AIM OF THE EXERCISE
Give only the number of lines in the material below that contain the string "menu". Matching is case-sensitive.

TASK INPUTS
--

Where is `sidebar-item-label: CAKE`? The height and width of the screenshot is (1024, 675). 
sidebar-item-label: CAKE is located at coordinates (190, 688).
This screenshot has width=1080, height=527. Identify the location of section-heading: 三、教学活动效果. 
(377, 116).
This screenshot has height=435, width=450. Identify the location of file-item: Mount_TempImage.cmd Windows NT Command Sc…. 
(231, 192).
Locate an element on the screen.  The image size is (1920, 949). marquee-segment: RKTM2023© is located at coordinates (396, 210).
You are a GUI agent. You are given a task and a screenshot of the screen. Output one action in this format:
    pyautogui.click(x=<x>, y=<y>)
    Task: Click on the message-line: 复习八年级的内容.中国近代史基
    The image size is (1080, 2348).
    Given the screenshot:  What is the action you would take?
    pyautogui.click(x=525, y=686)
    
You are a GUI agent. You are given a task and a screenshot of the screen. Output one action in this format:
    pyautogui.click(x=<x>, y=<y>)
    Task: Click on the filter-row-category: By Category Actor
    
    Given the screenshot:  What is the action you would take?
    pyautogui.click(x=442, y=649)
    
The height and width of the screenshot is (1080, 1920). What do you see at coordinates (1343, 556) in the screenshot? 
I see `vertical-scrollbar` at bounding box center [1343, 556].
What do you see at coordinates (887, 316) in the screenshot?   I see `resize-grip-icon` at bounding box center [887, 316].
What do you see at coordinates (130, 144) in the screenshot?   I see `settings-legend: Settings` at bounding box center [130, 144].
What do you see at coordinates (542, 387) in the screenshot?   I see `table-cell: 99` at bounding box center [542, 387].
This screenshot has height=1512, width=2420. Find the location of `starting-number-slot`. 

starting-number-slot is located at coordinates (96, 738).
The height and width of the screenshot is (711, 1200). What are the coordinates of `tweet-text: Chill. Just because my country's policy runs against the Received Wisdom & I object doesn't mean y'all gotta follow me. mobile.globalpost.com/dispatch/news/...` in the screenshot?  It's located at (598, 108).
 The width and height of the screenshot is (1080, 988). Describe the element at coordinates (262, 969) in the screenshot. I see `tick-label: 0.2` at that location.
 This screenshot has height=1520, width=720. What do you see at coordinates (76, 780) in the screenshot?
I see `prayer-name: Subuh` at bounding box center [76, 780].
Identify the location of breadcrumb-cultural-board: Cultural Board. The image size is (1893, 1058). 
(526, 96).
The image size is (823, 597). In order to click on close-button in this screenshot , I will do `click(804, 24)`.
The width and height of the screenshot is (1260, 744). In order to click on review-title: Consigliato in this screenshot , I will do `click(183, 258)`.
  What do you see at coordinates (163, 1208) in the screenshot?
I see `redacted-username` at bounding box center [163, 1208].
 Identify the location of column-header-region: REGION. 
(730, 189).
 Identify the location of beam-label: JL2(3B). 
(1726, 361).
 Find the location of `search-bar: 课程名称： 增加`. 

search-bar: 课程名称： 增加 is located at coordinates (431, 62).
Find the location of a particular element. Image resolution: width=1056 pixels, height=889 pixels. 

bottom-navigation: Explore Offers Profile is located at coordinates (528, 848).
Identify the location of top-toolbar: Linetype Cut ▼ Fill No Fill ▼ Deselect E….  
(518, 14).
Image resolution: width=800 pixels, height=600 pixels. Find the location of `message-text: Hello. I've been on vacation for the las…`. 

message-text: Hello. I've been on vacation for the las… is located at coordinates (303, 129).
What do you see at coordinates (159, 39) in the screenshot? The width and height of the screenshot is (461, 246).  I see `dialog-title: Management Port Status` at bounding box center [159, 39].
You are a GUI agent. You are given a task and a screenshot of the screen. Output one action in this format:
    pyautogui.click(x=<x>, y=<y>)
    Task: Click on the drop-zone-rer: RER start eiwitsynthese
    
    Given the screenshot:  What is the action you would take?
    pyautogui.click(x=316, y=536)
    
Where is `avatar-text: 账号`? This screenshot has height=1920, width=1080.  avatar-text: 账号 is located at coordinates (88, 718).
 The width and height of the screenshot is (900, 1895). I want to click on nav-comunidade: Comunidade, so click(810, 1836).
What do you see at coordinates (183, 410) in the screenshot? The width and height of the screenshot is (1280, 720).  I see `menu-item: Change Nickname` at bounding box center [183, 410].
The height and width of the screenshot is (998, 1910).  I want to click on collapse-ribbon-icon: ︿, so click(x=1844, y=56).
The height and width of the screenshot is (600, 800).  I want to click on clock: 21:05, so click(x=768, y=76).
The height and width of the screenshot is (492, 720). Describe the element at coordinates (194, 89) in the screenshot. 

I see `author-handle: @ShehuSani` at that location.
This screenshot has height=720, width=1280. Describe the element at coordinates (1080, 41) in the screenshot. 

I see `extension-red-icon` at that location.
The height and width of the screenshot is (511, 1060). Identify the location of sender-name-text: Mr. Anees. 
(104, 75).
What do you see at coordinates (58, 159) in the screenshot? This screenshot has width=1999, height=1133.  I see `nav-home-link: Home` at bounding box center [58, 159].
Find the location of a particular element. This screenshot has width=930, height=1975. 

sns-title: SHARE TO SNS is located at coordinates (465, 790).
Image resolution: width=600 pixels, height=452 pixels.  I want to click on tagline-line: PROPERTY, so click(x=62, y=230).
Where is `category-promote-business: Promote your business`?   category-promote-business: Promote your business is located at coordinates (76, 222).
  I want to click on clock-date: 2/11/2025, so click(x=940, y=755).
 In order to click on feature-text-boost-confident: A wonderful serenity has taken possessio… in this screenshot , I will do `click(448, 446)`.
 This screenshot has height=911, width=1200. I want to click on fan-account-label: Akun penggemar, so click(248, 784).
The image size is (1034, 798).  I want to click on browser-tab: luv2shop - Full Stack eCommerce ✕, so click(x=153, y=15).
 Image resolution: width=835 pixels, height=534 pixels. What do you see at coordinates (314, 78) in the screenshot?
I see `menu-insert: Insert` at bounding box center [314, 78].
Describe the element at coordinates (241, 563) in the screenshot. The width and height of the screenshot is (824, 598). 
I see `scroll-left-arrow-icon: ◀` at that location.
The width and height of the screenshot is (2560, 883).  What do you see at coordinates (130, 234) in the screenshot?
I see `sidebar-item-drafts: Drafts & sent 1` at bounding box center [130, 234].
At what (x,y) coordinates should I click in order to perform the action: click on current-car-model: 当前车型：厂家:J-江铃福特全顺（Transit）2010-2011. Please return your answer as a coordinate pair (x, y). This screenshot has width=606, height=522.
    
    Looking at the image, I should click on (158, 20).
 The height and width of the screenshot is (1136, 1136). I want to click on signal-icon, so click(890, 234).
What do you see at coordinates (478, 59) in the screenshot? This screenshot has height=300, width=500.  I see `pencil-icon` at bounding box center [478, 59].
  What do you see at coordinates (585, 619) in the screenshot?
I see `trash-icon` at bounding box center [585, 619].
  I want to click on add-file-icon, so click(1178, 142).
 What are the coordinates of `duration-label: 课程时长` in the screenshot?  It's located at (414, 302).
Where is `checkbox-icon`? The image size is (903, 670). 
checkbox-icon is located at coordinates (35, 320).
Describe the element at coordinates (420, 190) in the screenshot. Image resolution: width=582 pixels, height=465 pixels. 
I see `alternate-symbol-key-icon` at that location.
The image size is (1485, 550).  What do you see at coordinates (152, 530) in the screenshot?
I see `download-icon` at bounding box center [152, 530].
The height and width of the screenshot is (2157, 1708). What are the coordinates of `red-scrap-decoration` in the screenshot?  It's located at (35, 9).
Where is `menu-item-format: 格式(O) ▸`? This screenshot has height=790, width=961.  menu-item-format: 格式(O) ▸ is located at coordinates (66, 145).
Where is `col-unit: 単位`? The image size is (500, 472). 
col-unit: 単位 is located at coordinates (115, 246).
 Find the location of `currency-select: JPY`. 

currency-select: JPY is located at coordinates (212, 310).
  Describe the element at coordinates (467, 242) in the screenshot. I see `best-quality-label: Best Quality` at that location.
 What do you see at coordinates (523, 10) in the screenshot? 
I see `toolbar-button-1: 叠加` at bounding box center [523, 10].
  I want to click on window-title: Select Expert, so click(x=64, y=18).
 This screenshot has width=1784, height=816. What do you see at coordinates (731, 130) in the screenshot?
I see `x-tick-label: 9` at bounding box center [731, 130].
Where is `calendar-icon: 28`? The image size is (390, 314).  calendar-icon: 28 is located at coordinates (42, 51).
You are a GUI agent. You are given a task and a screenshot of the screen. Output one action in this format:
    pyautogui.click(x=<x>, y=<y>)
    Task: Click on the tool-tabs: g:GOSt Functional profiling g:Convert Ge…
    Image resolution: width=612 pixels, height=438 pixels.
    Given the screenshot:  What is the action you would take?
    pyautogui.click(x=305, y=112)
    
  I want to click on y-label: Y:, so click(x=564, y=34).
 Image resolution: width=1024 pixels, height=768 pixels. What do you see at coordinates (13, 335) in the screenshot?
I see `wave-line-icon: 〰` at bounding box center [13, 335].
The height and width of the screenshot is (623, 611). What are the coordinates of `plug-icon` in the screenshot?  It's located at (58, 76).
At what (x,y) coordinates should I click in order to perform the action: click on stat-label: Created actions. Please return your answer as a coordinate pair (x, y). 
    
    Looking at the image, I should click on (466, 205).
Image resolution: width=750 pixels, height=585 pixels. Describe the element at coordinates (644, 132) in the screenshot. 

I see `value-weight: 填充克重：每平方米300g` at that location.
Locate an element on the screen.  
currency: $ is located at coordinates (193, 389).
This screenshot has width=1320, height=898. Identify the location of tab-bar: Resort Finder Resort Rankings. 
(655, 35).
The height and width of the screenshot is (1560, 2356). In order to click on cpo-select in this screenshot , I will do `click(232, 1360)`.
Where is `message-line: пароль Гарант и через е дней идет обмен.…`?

--

ANSWER AREA
3